YOUR GOAL
Within the records below, reproduce without change the lines from the line that has "Instruction: Insert an" through the line that has "Image resolution: width=1395", and only those.

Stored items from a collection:

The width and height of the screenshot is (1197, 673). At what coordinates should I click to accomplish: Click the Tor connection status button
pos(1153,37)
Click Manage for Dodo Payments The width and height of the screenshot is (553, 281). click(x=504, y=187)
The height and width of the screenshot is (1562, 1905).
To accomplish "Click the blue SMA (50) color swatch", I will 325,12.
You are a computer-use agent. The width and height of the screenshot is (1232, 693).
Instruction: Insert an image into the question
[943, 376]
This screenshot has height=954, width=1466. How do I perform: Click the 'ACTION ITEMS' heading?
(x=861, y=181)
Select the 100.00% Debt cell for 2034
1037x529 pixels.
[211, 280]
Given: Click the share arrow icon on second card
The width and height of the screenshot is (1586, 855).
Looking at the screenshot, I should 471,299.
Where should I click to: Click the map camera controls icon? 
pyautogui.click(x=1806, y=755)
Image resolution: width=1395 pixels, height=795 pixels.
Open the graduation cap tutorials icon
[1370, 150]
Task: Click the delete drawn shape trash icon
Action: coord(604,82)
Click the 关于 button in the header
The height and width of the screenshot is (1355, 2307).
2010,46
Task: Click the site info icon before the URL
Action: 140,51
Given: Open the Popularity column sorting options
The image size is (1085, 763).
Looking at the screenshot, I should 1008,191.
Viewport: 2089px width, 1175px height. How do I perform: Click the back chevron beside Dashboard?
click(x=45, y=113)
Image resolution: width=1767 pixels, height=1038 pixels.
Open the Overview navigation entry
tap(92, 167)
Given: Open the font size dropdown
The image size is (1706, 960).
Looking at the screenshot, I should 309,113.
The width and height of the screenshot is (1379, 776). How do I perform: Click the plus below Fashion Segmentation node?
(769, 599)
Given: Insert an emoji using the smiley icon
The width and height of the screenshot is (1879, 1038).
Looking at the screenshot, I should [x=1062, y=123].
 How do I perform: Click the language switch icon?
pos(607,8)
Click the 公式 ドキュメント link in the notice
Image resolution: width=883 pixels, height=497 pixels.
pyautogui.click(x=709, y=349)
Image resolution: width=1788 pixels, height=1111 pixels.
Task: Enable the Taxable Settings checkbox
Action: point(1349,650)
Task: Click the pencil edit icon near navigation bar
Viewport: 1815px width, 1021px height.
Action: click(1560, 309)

THE ANSWER
Instruction: Insert an image into the question
[943, 376]
This screenshot has height=954, width=1466. How do I perform: Click the 'ACTION ITEMS' heading?
(x=861, y=181)
Select the 100.00% Debt cell for 2034
1037x529 pixels.
[211, 280]
Given: Click the share arrow icon on second card
The width and height of the screenshot is (1586, 855).
Looking at the screenshot, I should 471,299.
Where should I click to: Click the map camera controls icon? 
pyautogui.click(x=1806, y=755)
Image resolution: width=1395 pixels, height=795 pixels.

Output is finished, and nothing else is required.